A woman came to my door selling her services as a financial advisor.
She told me she’d once been a stay-at-home mom but couldn’t handle it, so she went back to work.
How many times have I thought I’d like to be at work?
Far too many to count.
Work would be easier, I’ve thought. I could go to the bathroom by myself. I could drive in my car and listen to the radio and not hear whining, fussing, crying, or non-stop talking. I could think uninterrupted thoughts–while driving, while going to the bathroom, while staring at a computer screen, while eating lunch in the break room. I wouldn’t have to answer “Why?” repeatedly or create ways to entertain a toddler or suffer through tantrums.
I would have 8 or 9 or 10 hours a day in which I did not have to be instantly interruptible. I could lose myself in my work. And I could just be Ashley.
But you know what? My mission is not to be away from my children. Sure, I’d appreciate a break from them every now and then–a chance to recharge, to be with my husband or friends, or just sit and stare at a wall thinking deep thoughts.
What I really yearn for is support. That is what’s missing in my life and in the lives of so many other stay-at-home parents in our modern society. I don’t want to be away from my kids half as much as I want help being with my kids.
It’s disheartening that with social and technological advancements comes inevitable loss. Sometimes the loss–in this case, the loss of community–weighs so heavily upon me that I want to pack up my family and move to a region far removed from the modern world where mothers are supported through an extended community of family and friends. (And where the majority of one’s time is spent outside, and where the food is not genetically modified, and where “nursing in public” is not part of the lexicon, and where sharing a bed with your baby is not equated with putting him to sleep next to a knife. . .)

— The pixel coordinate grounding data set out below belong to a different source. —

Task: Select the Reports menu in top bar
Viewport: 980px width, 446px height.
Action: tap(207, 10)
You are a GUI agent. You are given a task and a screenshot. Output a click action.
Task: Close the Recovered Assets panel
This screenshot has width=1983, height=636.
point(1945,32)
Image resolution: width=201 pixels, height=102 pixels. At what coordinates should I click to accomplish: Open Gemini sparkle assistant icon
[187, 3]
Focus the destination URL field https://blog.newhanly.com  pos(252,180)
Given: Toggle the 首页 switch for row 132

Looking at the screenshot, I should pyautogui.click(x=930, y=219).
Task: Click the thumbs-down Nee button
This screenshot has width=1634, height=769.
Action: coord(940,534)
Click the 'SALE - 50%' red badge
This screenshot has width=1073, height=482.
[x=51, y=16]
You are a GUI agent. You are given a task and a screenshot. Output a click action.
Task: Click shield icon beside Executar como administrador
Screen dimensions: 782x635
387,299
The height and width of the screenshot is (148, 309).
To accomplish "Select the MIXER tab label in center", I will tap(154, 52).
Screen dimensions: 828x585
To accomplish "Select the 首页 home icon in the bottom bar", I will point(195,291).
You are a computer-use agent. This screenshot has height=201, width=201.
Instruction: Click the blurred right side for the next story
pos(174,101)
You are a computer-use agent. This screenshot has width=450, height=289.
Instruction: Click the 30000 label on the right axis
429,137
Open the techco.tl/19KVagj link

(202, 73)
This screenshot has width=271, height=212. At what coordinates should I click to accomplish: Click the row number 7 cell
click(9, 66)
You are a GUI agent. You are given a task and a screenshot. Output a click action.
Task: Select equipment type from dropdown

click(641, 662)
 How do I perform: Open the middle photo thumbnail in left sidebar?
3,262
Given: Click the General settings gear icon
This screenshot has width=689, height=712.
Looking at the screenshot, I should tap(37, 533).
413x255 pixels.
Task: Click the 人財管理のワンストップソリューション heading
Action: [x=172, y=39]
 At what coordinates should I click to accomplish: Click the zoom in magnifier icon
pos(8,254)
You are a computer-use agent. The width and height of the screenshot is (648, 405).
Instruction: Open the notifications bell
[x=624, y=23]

I bet they have very different struggles to contend with than I do. But I bet they’re happy. I bet their kids are happy, too.
Despite all the good in my life, I can’t help but be disappointed by modernity and nostalgic for a time and place in which I’ve never lived.
I only have one chance at life, and I wish circumstance didn’t play such a role in dictating what happens in that one chance. Because, more than all else, I want my husband, children, and I to live the fullest, happiest lives imaginable.